Early tests suggest that the platform could combine traditional banking features with fintech innovation, potentially reshaping how users interact with money on a global scale.
What X Money Is Offering So Far
According to early users cited by Bloomberg, X Money is already experimenting with a compelling set of features:
- Up to 3% cash back on eligible purchases
- Around 6% interest on cash savings, significantly higher than traditional bank averages
- Peer-to-peer (P2P) transfers directly within the app
- An AI-powered financial assistant tracking spending behavior
- A metal debit card powered by Visa, customized with users’ X handle
These offerings position X Money as a direct competitor to fintech companies like SoFi Technologies Inc., Block Inc., and LendingClub Corp.
Another key shift is that creators monetizing on X may soon receive payments directly through X Money instead of relying on external processors like Stripe, effectively internalizing the entire financial flow.
A Super App Vision Becoming Reality
This move aligns with Musk’s long-term ambition of turning X into a “super app”, similar to Asian platforms like WeChat, where messaging, payments, and financial services coexist seamlessly.
The integration of payments into chats and user profiles is particularly notable. It transforms social interaction into economic interaction, removing friction between communication and transactions.
If fully implemented, this could redefine digital identity itself.

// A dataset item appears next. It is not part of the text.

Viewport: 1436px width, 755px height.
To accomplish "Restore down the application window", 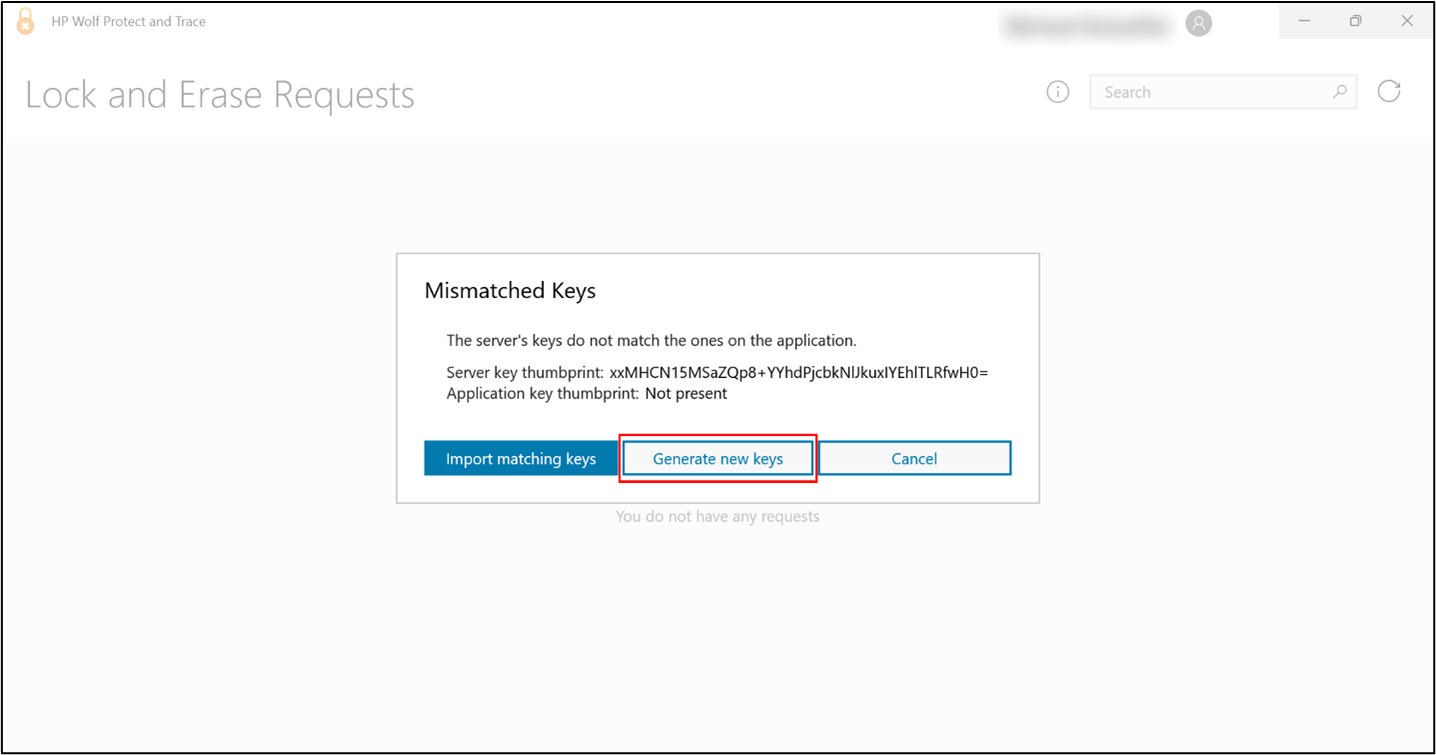I will (1356, 21).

Your social profile would no longer just represent who you are, but also how you transact, save, and invest.
Regulatory Challenges and Political Scrutiny
Despite the promising features, X Money faces significant regulatory hurdles.
The platform has yet to secure payment licenses in key jurisdictions such as New York, which could delay or limit its rollout. Additionally, U.S. Senator Elizabeth Warren has raised concerns about:
- Potential stablecoin integrations
- Data privacy and financial surveillance
- Fraud prevention and compliance mechanisms
These concerns highlight a broader issue. When a tech platform becomes a financial institution, the regulatory expectations increase dramatically.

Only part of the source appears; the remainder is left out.